Borgo di Codissago, ottobre 1857
Quella mattina le acque del fiume erano impetuose. Avevano il colore del latte mischiato al caffè d’orzo e ruggivano minacciose. Una leggera bruma autunnale aleggiava sulle case del borgo ove gli uomini si dovevano alzare di buon’ora. Non erano ancora le quattro del mattino, ma un uomo era già sveglio. La notte era trascorsa tra la veglia e un sonno piuttosto tormentato. Senza accendere il lume, Matteo si alzò e aprì la finestra della stanza. Era ansioso di sentire la voce della Piave, che subito gli arrivò alle orecchie come una minaccia severa, implacabile: “Guai a voi, uomini che intendete solcare le mie acque”, sembrava dire.
La piena aveva raggiunto il suo culmine durante la notte, dopo che alcuni giorni di pioggia incessante avevano gonfiato i torrenti che, scroscianti, affluivano nel fiume. Matteo tornò a letto per poco meno di mezz’ora, anche se sapeva che non avrebbe più chiuso occhio pensando alla difficile giornata di lavoro che lo attendeva. Infine alzò le coperte, lanciò le gambe oltre il bordo del letto e, mettendosi seduto, accese il lume, si vestì senza fare troppo rumore e scese pigramente le scale esterne di casa facendo cigolare i gradini di legno.
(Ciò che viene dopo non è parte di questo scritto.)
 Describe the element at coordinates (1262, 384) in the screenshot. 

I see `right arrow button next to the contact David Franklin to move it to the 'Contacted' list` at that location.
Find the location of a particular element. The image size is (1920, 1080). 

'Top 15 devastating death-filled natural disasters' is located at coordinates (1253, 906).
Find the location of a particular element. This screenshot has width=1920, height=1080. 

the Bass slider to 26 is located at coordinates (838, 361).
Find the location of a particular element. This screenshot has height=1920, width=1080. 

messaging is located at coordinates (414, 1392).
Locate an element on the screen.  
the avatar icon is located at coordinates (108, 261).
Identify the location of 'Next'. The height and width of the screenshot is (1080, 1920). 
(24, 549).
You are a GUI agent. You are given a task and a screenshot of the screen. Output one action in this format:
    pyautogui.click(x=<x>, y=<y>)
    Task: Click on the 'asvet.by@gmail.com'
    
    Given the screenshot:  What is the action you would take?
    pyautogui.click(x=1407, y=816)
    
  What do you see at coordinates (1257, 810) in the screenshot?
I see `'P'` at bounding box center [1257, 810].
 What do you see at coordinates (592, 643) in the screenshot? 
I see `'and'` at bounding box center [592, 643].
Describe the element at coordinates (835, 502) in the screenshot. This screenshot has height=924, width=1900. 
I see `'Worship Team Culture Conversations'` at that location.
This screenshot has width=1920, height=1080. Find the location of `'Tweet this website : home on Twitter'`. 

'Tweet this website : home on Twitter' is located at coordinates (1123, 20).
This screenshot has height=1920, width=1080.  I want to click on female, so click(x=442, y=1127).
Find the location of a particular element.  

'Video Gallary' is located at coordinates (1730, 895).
Il cielo era ancora coperto di stelle quando, dietro i vetri delle altre case, vide accendersi i lumi dei suoi compagni di lavoro. A malincuore, anche quel giorno di ottobre avrebbe dovuto sfidare la forza del fiume. In fondo era il suo lavoro, un lavoro che faceva ormai da molti anni. Lo stesso che era stato di suo padre, di suo nonno, della sua famiglia da sempre: zatèr, lo zattiere.